I did a test, and you can see a "partial" result here.

http://imageshack.us/a/img849/3530/mak3.png

There is a problem with your idea. The problem with screen
captures, is things like ClearType. If your OS has
ClearType enabled, it puts "color fringes" around
the letters.

http://en.wikipedia.org/wiki/Cleartype

*******

For my experiment, I chose to view some text in a web browser
(rather than some dialog box).

I chose a couple ways to capture the web page. One was "Export to PDF",
which avoids ClearType and renders the web page into a PDF. That
gives a clean copy of the screen. I converted the PDF to an image, so
I could pretend that test file, came from a paper scanner.

The second method, I used "screen capture" of the web page,
to capture it. Doing screen capture, also captures the
effects of ClearType.

In my Imageshack screenshot, the upper left is an "Export To PDF"
method, while the lower left is via screen capture. You can see
the color fringes around the text in the lower left.

When I ran OCR on the image in the lower left (with the color
fringes), the recognition rate was 0%. Nothing got captured.
There was no text to wipe over and copy/paste.

For the view in the upper right, there I took a picture copy
of the PDF (so the OCR could work on it), and brought it over
to my OCR tool. You can see in the upper right "results",
I managed to wipe over some selections. In Acrobat Paper Capture,
if you can wipe the text cursor over the surface of the document,
and things highlight, that means the OCR step worked properly.
Since Adobe Paper Capture (in Acrobat), layers the text strings
on top of the original image, you can check for proper character
recognition, by looking for differences between the string
on top the image, and the image itself underneath. In my upper-right
example, you can see there are no differences, or 100% recognition
in the sample area. (I zoomed in, to make those examples easier
to see, but the whole document on the upper right, was clean like that.)

Summary: Screen capture sucks as an information source, unless you're
very careful to turn off any screen anti-aliasing method.

Paul

Metspitzer · Aug 13, 2013

I did a test, and you can see a "partial" result here.

http://imageshack.us/a/img849/3530/mak3.png

There is a problem with your idea.
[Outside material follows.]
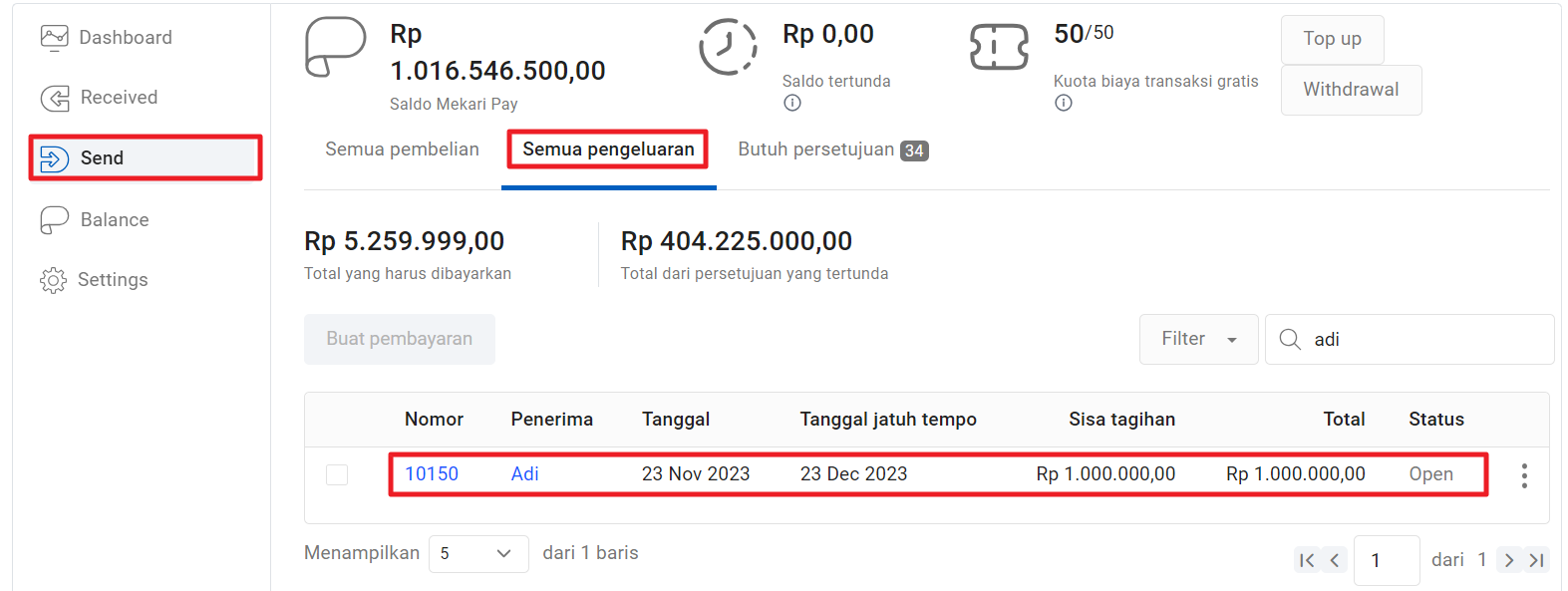The image size is (1568, 591).
Task: Click the Balance speech-bubble icon
Action: click(x=54, y=220)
The problem with screen
captures, is things like ClearType. If your OS has
ClearType enabled, it puts "color fringes" around
the letters.

http://en.wikipedia.org/wiki/Cleartype

*******

For my experiment, I chose to view some text in a web browser
(rather than some dialog box).

I chose a couple ways to capture the web page. One was "Export to PDF",
which avoids ClearType and renders the web page into a PDF. That
gives a clean copy of the screen. I converted the PDF to an image, so
I could pretend that test file, came from a paper scanner.

The second method, I used "screen capture" of the web page,
to capture it. Doing screen capture, also captures the
effects of ClearType.

In my Imageshack screenshot, the upper left is an "Export To PDF"
method, while the lower left is via screen capture. You can see
the color fringes around the text in the lower left.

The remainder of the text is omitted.